Banking-Malware für Android infiziert Smartphones auch mit Ransomware

Stefan Beiersmann,
Linkedin
Mobile Malware (Bild: Shutterstock)

Die Schadsoftware Sova erhält mit einem Update eine Funktion zur Verschlüsselung von Dateien. Sova ahmt zudem mehr als 200 Banking- und Finanzapps nach.

Der Cybersicherheitsanbieter Cleafy hat eine neue Variante der Android-Malware Sova analysiert. Das Update erlaubt es der Schadsoftware, mehr als 200 Banking- und Bezahl-Apps nachzuahmen. Außerdem nimmt Sova nun Krypto-Geldbörsen ins Visier. Noch in der Entwicklung befindet sich offenbar eine Funktion, die es Sova erlaubt, Dateien zu verschlüsseln und somit als Ransomware zu agieren.

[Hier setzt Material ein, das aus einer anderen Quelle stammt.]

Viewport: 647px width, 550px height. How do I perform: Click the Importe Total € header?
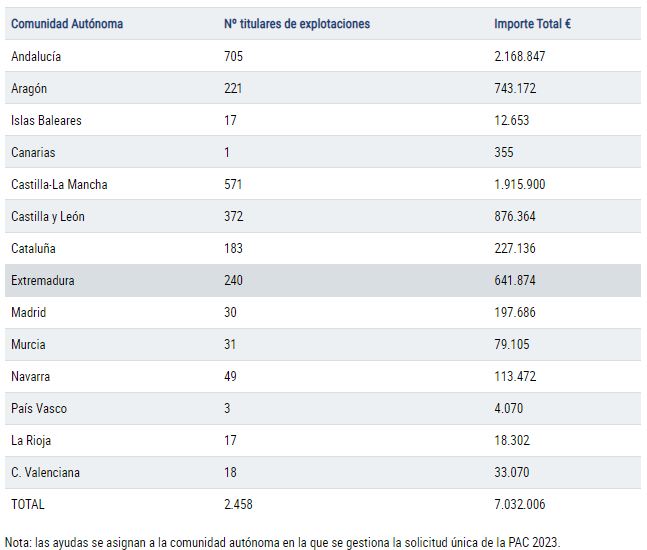coord(533,24)
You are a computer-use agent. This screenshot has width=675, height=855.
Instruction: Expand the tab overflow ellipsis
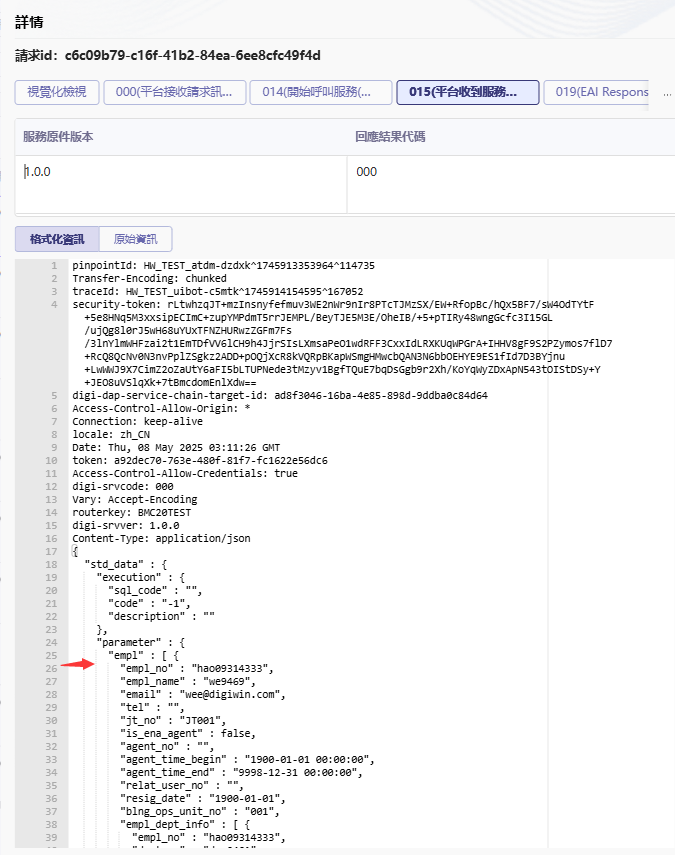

Erstmals entdeckt wurde Sova im September 2021. Nach Angaben ihres Anbieters befand sich die Malware zu dem Zeitpunkt noch in der Entwicklung. Trotzdem verfügte sie bereits über wichtige Funktionen einer Banking-Malware: Keylogging, Cookies stehlen und gefälschte Overlays für Finanz-Apps anzeigen.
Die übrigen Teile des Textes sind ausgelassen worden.